> **The request**:
Copy everything from the line containing "Given: Click the annotation tag icon" down to the line containing "This screenshot has", replacing "breadcrumb" with "path bar" and changing nothing else. Leave the pictures out of your copy.

> **Supplied data**:

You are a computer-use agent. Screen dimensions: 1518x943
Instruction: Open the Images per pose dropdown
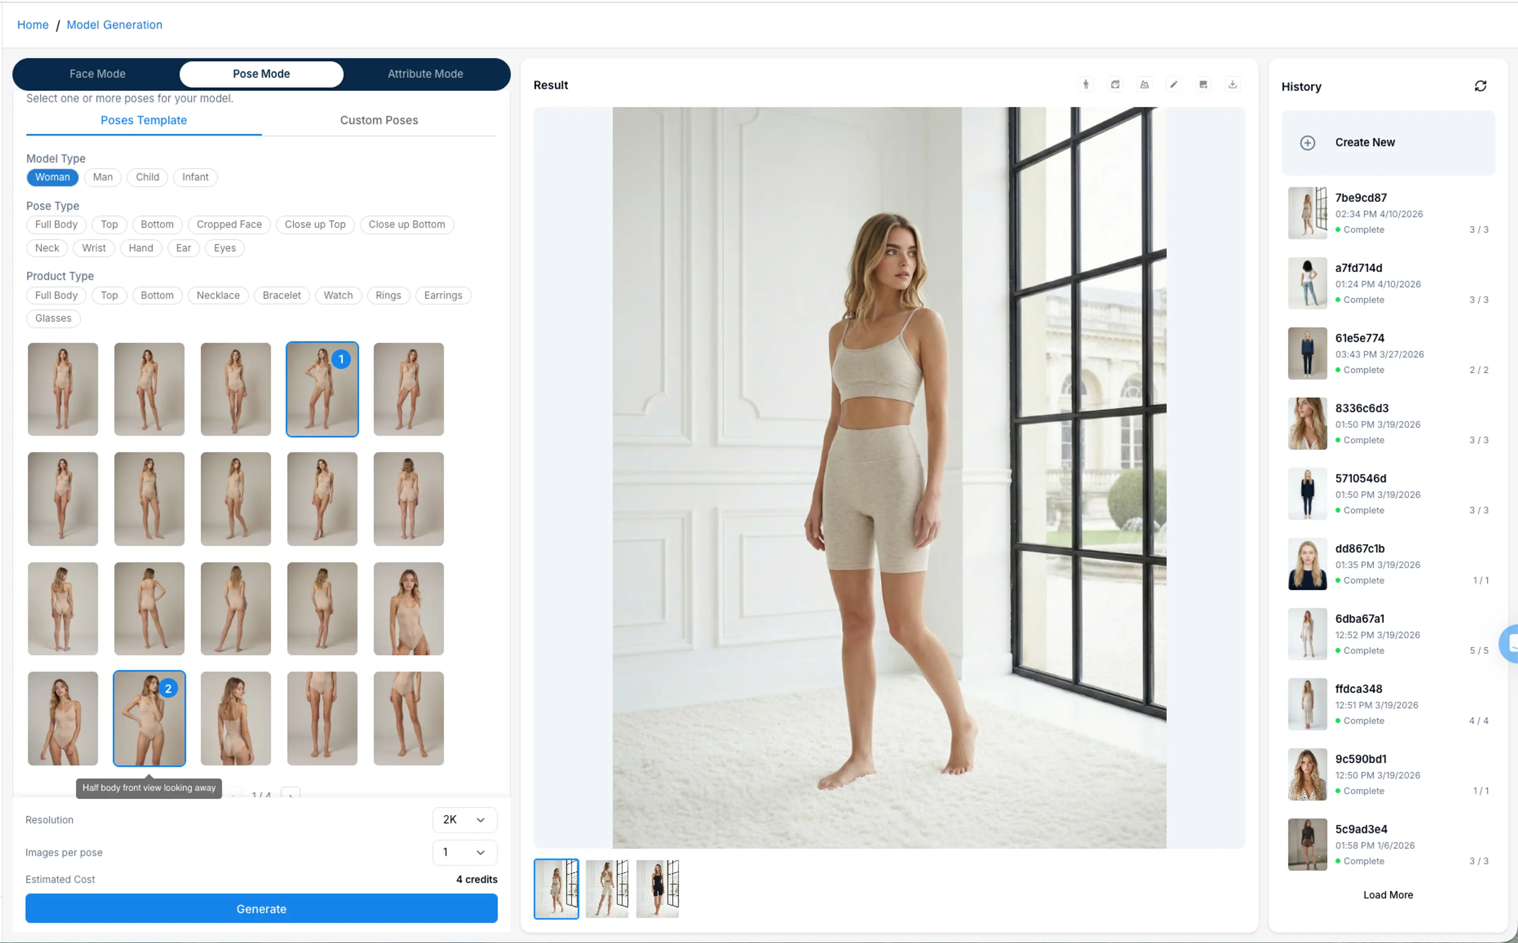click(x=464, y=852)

* * *

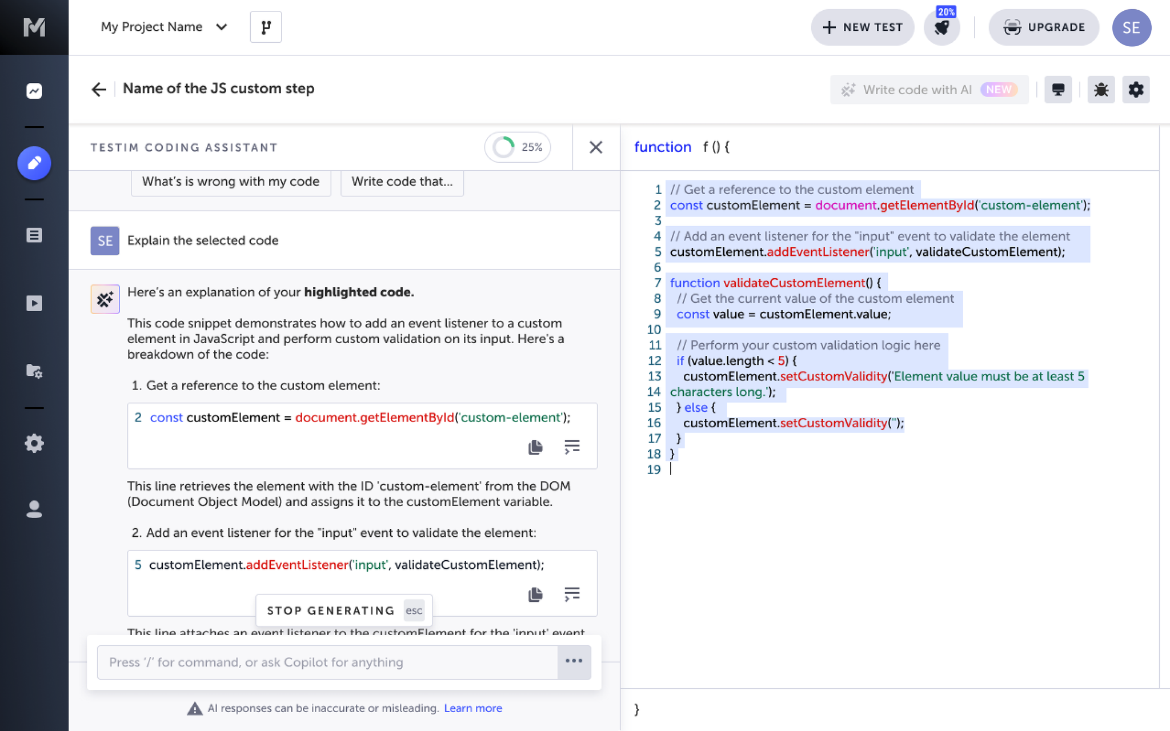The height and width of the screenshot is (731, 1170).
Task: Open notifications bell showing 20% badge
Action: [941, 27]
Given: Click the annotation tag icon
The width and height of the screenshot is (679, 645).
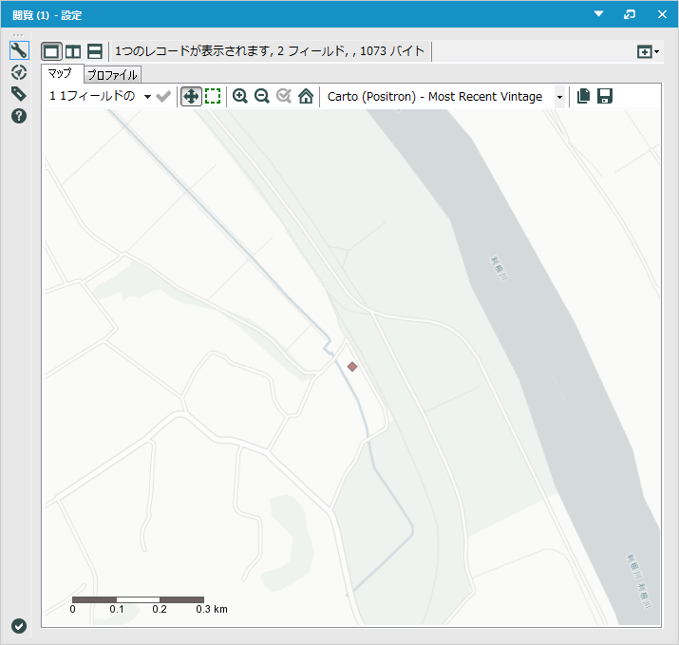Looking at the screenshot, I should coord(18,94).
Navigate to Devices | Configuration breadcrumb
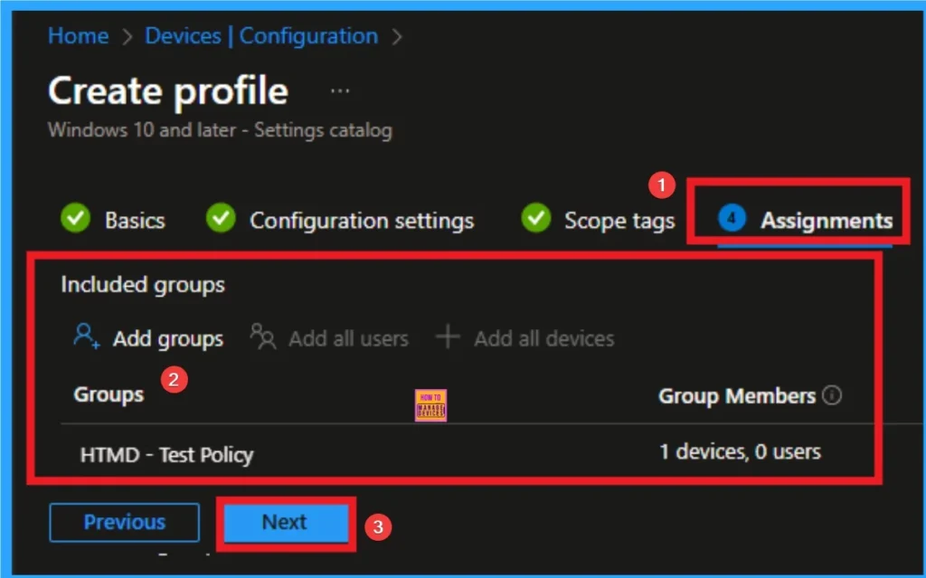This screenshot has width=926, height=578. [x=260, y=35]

> **Exercise result**:
Given: Click the annotation tag icon
The width and height of the screenshot is (679, 645).
Looking at the screenshot, I should coord(18,94).
Navigate to Devices | Configuration path bar
This screenshot has width=926, height=578. [x=260, y=35]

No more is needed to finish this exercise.